Students played the mistakes game with stacks of kinematic graphs. In class discussions, I’ve been struggling to get students to speak up and it is usually one or two students who do most of the talking after lots of long silences. Today, one of those students asked a question about the a vs. t graph, a member of the group presenting said, without any shame or fear, “We don’t really understand those graphs, so we just drew something.” All of the sudden, the whole class was animated and students who are normally quiet, even in small groups, were jumping in with fantastic questions. It was a fantastic way to end the week with that class.

phys wb.jpg

Chemistry Essentials: Measurement

When I gave some notes on temperature scales yesterday, I had a student ask whether Kelvin is a more accurate scale than Fahrenheit and several others questioned it when I said 98.6 rounds to 100. I’m really excited about the thinking about measurement this shows, so I decided to lean in and do a Modeling Instruction measurement lab I’d skipped during the first unit. I had students measure the lab tables with popsicle sticks, gradually adding marks to make them more accurate. Next time, I think I will have them measure a bigger mix of objects, including some shorter than their tool.

pop sticks.jpg

Day 10: Force of Gravity, Lab Practical, & Volume

AP Physics: Force of Gravity

Students collected data to plot the force of gravity on an object vs. its mass. I had different groups use spring scales with two different ranges. Tomorrow, I’ll use the different levels of precision to motivate a discussion of uncertainty. Groups with the 50 N spring scale have already noticed that the smallest hanging masses don’t noticeably change the scale’s reading, which is exactly the kind of observation I was hoping for.


Physics: Lab Practical

Students revisited the dowel lab, this time as a group assessment. Their results on the original lab weren’t as good as I was hoping, but they are looking much better now that students have had an opportunity to discuss the flaws in their original approach.

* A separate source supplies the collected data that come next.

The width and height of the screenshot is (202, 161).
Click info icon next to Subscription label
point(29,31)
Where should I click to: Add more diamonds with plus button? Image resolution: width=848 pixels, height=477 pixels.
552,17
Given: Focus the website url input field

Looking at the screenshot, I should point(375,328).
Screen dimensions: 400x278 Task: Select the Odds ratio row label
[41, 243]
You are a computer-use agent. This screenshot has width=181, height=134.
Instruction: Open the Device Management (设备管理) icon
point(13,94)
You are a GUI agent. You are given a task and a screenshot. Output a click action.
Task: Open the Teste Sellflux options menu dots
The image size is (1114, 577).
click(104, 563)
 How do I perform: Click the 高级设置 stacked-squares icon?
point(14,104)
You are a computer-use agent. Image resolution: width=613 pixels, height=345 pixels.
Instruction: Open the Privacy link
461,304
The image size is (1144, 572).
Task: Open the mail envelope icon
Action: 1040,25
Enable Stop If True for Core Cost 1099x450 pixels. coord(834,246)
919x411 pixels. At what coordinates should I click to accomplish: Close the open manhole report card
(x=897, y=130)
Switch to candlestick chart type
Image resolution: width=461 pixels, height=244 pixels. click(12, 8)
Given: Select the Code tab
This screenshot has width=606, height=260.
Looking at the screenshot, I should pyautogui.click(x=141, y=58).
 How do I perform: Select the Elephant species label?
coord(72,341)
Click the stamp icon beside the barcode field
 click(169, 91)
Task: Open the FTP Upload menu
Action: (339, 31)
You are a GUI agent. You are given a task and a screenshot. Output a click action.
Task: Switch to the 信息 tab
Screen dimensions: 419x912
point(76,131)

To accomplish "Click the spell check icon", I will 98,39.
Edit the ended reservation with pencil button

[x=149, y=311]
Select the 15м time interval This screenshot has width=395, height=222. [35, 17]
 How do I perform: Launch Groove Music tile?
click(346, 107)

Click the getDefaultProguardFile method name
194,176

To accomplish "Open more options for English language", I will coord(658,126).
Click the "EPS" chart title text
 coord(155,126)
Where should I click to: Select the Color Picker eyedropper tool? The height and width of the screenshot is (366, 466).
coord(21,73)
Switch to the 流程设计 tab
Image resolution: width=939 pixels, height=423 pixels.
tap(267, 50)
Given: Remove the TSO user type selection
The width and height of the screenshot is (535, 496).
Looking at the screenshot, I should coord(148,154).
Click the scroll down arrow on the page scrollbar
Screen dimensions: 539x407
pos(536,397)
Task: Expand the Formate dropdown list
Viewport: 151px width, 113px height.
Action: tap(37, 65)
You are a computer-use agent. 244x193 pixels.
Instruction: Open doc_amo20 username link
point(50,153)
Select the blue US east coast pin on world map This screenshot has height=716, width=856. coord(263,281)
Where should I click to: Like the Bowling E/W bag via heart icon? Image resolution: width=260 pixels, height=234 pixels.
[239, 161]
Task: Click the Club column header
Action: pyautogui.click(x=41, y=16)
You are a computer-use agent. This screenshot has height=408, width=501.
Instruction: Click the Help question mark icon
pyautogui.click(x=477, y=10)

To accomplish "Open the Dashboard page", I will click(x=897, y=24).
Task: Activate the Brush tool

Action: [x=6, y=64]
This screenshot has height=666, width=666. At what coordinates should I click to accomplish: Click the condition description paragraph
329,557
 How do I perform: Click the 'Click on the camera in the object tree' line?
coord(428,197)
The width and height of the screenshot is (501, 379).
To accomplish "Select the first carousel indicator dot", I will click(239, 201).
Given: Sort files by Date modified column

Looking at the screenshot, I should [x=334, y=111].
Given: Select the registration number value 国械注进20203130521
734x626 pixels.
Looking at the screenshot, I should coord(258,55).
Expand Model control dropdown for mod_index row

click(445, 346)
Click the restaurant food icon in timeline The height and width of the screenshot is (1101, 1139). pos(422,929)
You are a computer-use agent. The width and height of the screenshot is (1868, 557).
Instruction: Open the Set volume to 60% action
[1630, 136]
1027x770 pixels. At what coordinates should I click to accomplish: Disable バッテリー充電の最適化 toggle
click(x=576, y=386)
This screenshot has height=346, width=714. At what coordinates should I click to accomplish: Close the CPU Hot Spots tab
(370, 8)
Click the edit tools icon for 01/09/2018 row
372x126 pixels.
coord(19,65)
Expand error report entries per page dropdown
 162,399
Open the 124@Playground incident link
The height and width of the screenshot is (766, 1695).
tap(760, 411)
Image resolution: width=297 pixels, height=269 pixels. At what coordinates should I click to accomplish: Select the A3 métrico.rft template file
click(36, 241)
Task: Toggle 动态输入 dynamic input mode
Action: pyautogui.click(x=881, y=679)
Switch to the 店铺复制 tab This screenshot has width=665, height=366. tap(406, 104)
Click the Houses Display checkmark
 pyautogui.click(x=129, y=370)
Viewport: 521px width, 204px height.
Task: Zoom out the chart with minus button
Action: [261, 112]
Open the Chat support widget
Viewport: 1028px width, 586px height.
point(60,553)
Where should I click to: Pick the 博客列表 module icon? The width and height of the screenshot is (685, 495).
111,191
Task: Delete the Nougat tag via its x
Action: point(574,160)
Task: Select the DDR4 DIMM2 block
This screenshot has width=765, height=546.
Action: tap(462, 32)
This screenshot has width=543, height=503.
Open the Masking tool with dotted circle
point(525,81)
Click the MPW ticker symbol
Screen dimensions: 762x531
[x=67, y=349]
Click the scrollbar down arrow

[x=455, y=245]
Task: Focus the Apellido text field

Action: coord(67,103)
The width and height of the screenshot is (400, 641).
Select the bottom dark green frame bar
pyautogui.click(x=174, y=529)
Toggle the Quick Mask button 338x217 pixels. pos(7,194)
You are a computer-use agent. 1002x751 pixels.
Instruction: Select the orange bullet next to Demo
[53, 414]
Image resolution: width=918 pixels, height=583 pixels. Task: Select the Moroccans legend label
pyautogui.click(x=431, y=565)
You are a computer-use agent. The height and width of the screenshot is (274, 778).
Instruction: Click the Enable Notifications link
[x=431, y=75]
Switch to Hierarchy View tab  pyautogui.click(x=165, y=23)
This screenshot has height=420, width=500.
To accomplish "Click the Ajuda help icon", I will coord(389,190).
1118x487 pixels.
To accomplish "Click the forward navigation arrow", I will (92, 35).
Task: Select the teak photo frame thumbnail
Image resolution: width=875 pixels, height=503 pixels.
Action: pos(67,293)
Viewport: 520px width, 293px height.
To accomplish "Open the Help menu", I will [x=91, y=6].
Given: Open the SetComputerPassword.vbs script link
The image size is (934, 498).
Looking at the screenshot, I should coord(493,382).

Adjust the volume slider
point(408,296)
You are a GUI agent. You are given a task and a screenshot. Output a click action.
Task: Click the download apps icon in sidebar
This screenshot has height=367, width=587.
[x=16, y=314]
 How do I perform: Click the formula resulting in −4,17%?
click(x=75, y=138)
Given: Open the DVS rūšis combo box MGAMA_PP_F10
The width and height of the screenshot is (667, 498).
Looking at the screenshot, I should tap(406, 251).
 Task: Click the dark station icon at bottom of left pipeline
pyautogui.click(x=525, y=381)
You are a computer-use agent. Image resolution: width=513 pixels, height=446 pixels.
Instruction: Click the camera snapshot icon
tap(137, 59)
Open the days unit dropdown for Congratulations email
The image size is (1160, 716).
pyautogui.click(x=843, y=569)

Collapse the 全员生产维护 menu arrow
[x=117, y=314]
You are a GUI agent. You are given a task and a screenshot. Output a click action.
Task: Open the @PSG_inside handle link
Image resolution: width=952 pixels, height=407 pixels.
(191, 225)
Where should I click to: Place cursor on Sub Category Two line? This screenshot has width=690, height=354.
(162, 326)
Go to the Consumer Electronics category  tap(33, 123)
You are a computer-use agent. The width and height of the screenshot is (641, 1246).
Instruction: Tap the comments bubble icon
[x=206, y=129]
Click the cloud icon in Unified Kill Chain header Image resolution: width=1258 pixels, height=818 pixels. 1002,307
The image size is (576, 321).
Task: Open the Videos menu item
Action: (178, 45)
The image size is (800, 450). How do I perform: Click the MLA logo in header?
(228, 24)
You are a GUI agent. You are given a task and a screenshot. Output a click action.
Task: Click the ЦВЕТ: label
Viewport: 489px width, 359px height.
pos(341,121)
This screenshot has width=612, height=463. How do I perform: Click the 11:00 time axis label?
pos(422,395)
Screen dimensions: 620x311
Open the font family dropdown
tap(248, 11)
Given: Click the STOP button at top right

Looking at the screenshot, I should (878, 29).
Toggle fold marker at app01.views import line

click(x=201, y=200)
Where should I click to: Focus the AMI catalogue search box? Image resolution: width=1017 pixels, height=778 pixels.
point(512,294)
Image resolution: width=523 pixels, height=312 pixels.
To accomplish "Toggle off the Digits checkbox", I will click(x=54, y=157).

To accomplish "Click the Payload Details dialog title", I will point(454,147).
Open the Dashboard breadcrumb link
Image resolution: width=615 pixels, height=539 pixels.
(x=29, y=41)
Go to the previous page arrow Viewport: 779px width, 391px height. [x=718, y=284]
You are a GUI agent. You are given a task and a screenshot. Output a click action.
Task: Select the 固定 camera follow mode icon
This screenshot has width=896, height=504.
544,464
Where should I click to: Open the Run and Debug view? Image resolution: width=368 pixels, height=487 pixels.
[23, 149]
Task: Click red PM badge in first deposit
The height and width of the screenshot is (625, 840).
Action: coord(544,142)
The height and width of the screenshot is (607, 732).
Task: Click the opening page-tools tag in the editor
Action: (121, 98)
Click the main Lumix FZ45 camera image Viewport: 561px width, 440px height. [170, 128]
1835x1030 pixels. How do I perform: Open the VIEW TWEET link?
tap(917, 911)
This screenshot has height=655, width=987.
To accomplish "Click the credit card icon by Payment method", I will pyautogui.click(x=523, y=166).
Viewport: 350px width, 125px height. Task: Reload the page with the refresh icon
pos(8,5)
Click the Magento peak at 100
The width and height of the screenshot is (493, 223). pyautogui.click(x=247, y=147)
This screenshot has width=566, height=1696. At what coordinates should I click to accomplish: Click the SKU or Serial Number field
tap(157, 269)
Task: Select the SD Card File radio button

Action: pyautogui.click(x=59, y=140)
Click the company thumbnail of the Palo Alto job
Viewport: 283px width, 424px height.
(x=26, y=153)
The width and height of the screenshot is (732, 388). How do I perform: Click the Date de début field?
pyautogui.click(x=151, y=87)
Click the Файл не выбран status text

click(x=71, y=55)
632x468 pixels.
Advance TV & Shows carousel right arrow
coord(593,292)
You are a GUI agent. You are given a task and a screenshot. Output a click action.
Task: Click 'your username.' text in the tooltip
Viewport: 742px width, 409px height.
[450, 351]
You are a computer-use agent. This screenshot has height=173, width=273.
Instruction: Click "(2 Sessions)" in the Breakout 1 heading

Chemistry Essentials: Volume

Students found the volume of several different shapes, then measured how much water was needed to fill each one. Some groups got beautiful results, but other groups struggled. I think the groups that struggled had trouble matching up their measurements to the formulas on the cheat sheet I gave them or the Google calculators I showed them. A lot of students also also had trouble measuring the amount of water they put into the shape. The groups that struggled with these measurements were also the groups that were the least focused, but I’m not quite sure which issue is the chicken and which is the egg.